В номере, который оценивала Альбан, напечатали большую статью зарубежного автора. Судя по сноске, это был недавно уехавший в Штаты советский гражданин. Он писал о том, что промышленность СССР всегда была неконкурентоспособна по сравнению с иностранной, и приводил разные примеры. Волковой позвонил давний её автор, профессор-экономист, и с возмущением заявил: «Наталья Дмитриевна! Я знаю, што в вашей газете, как в „Огоньке“ и в „Литературке“, специально надевают закопчённые очки, когда глядят на советскую жизнь. Но я не думал, што, пользуясь Гласностью, можно так фантастически лгать…»
— Я хочу добавить, Илья Семёнович, — подняла руку Волкова. — По поводу статьи Лопатникова.
— Да, да. Хорошая статья. Он мне её прислал, и мы сразу поставили в номер.
— Статья не просто плохая. Она лживая.

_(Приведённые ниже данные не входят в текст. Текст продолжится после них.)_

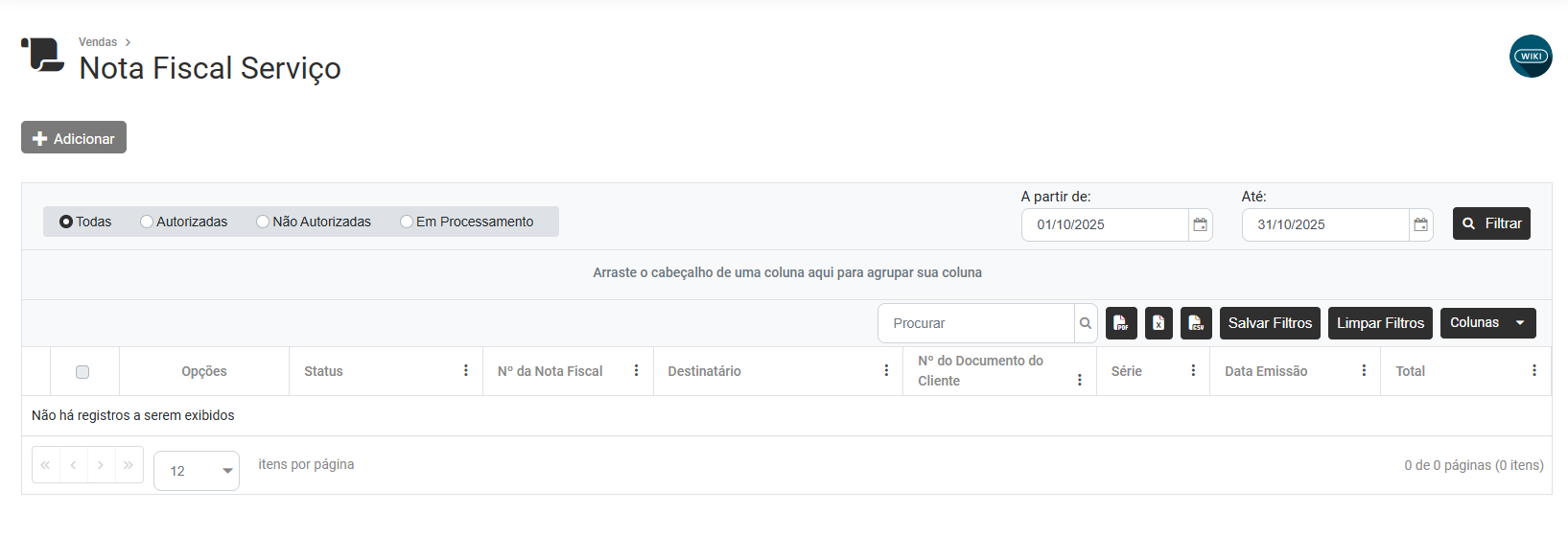The image size is (1568, 538).
Task: Choose the Não Autorizadas filter
Action: [263, 222]
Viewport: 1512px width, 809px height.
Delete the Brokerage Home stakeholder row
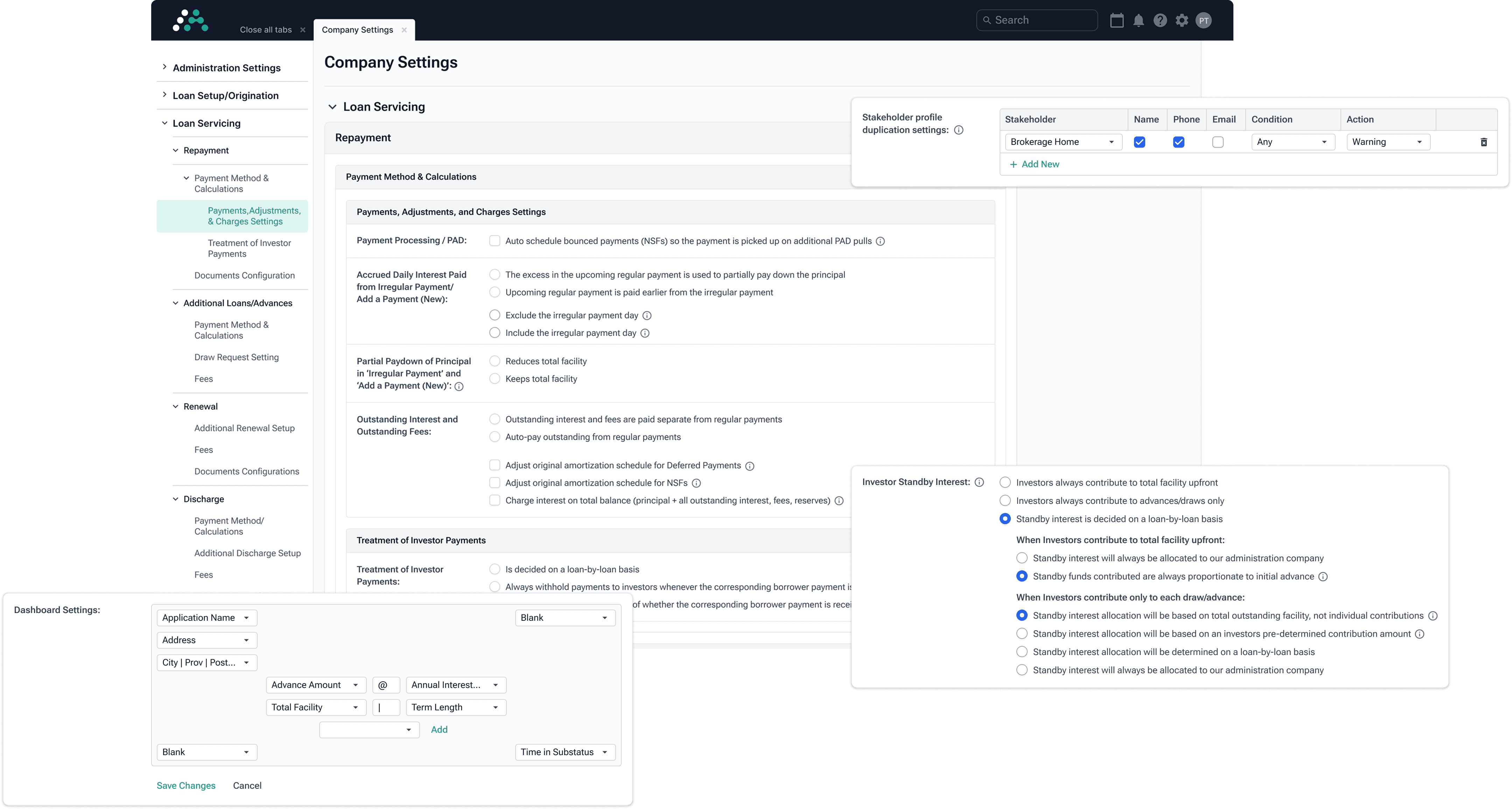point(1483,142)
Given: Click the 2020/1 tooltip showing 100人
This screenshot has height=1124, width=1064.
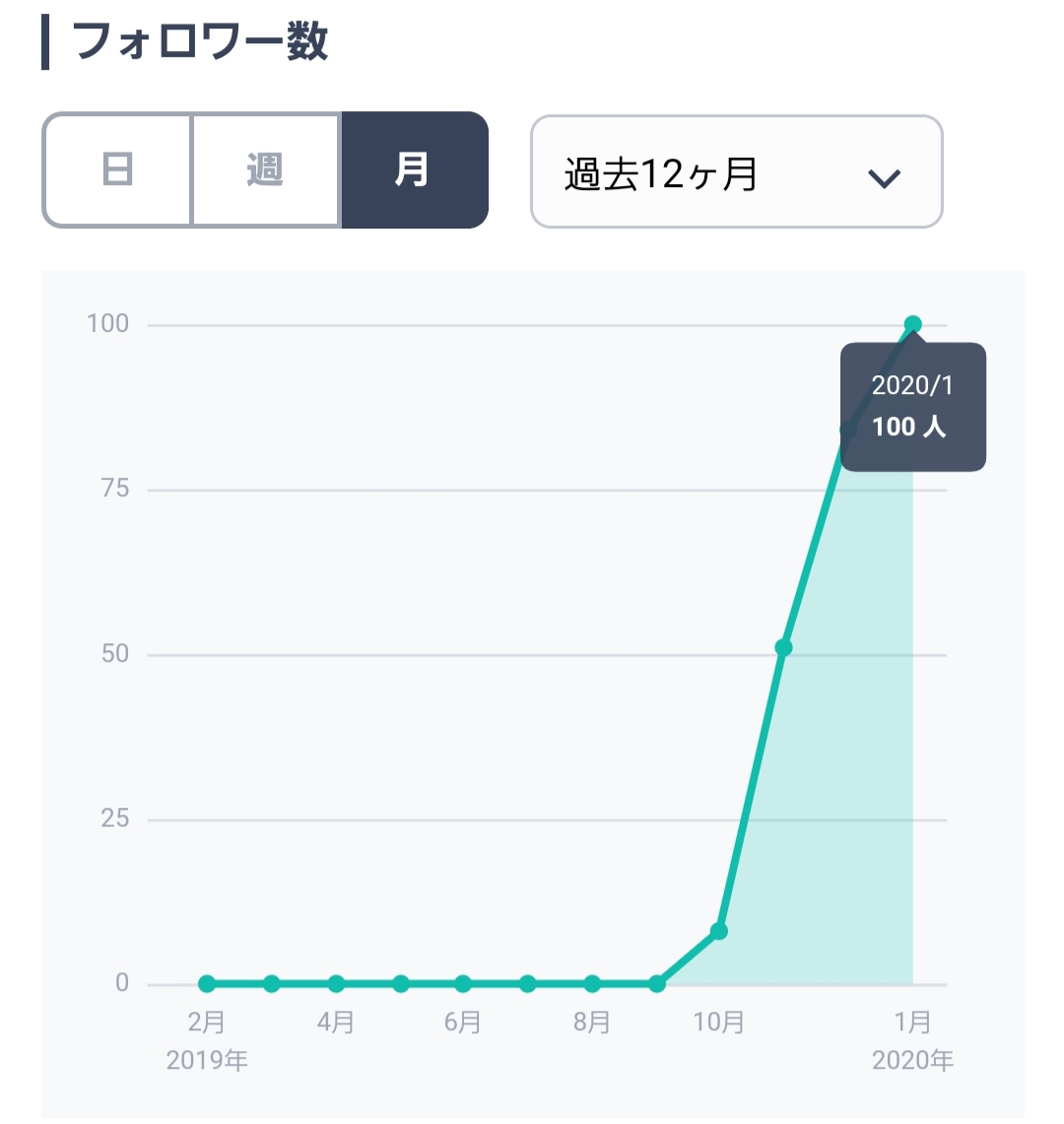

Такими материалами мы отбиваем у читателей возможность верить нам.
В небольшом конференц-зале стало так тихо, что люди вздрогнули от скрипа стула под кем-то.
— У меня здесь заключения разных специалистов, — показала Волкова папку. — По каждому факту — несколько экспертных оценок. Я их не собирала. Мне их принесли. Штобы не задерживать товарищей, скажу только о нескольких примерах. Лопатников пишет: качество советских тракторов настолько плохое, што среднее время их работы до первого ремонта — 40 минут. Специалисты на цифрах показывают, што это полная чушь. Мы экспортируем в год до 40 тысяч тракторов. Разве какой-нибудь дурак стал бы покупать такие трактора, когда есть много других предложений?
Дальше. Он говорит: «Абсурд плановой экономики виден даже в том, што в СССР — невероятный избыток тракторов. Реальная потребность сельского хозяйства в три-четыре раза меньше». Но вот как выглядит действительность. На каждую тысячу гектаров пашни в Германии 124 трактора, в Бельгии — 82, в Дании — 58, в США — 30, а в Советском Союзе — 12 тракторов.